With a sigh, Louisa rose from the dressing table and moved to the full-length mirror. She corrected her posture, smoothed the ivory satin of her gown with gloved hands, and spoke to her reflection. “I will carry myself with quiet grace. I will give every appearance of a docile, compliant bride. And I vow it, I will hold my tongue.”

Kat flopped onto the bed with a groan. “We’re doomed.”

Her little sister was right. In one way or another, Louisa was doomed. She had always expected to marry for love. To be courted by a gentleman who admired her for her mind and spirit, not despite them. A gentleman whose intelligence and principles deserved her admiration in equal measure.

Someone who loved her for herself, not for what society wished her to be.

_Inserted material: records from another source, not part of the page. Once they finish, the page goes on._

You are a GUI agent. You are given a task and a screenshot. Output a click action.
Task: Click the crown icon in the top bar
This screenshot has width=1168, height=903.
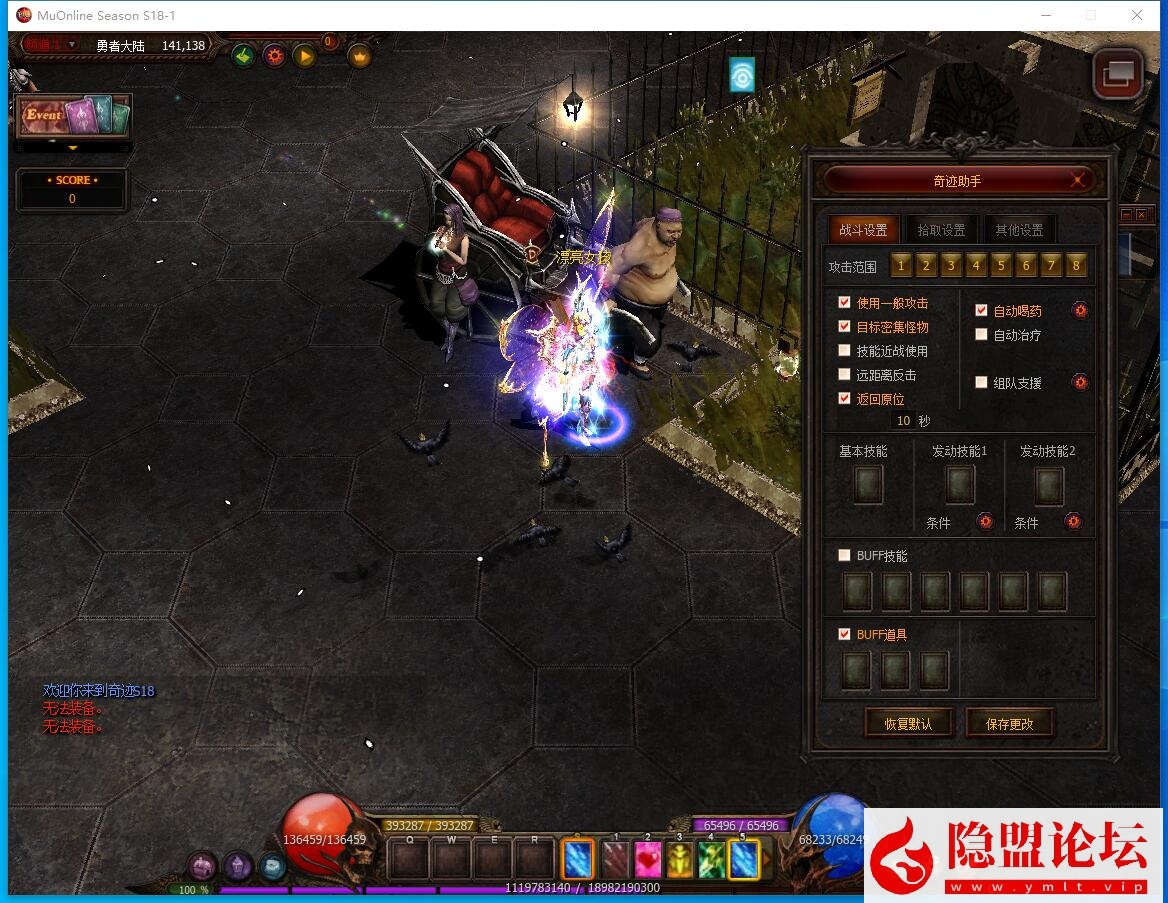(x=359, y=56)
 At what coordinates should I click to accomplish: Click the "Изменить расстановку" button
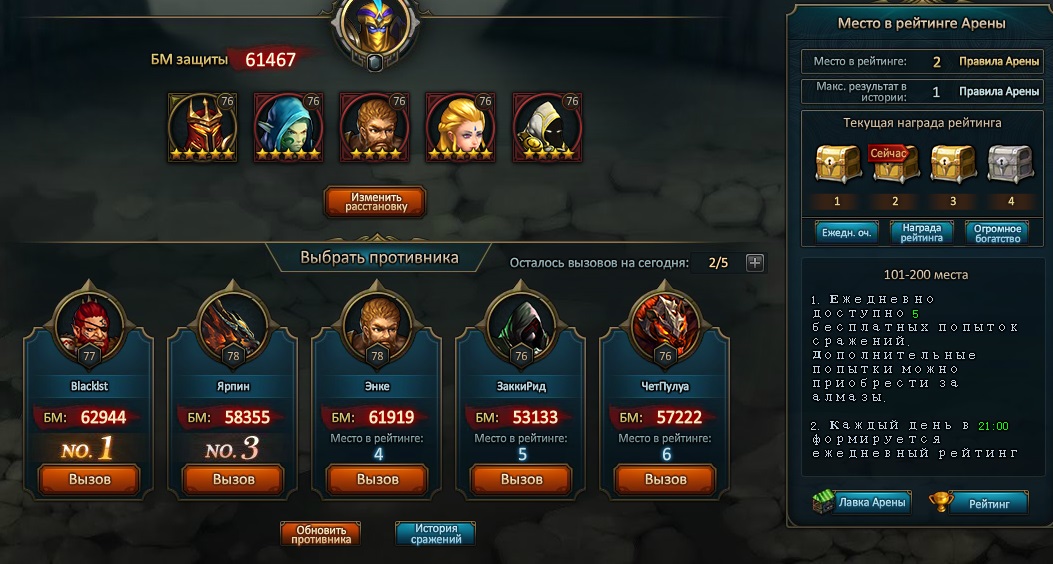375,201
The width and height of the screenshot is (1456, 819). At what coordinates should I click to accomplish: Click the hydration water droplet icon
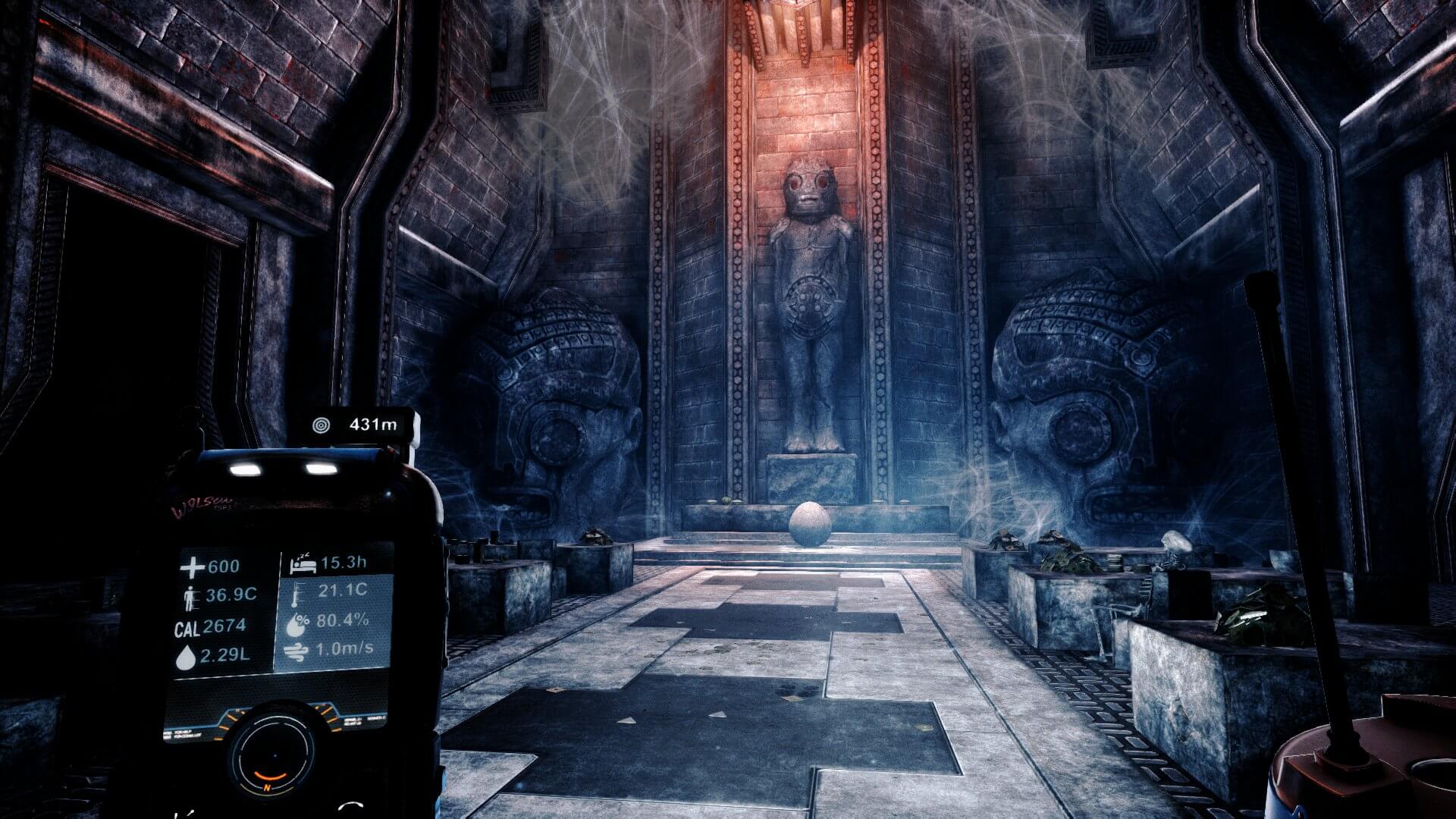pyautogui.click(x=187, y=656)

It wasn’t a duke who’d be murdered tonight, but Louisa’s own hopes of a loving marriage. And the man holding the sword to her breast was the cruel, heartless Duke of Thorndale.

Oh, how she loathed the man.

Louisa glanced at the lump of burnt shortbread. Perhaps she ought to give it a try, just in case. If some ancient Scottish superstition had even the slightest chance to save them, who was she to decline?

Before she could reach for it, however, their younger brother Harold called up from the bottom of the stairwell. “Lou-EEE-saah! The Carvilles’ carriage is here for you.”

It was time.

“Try not to look so glum,” Maggie said. “It’s Christmas.”

“Lucky for us it is.” Kat propped her chin in her hand. “Because this family needs a miracle.”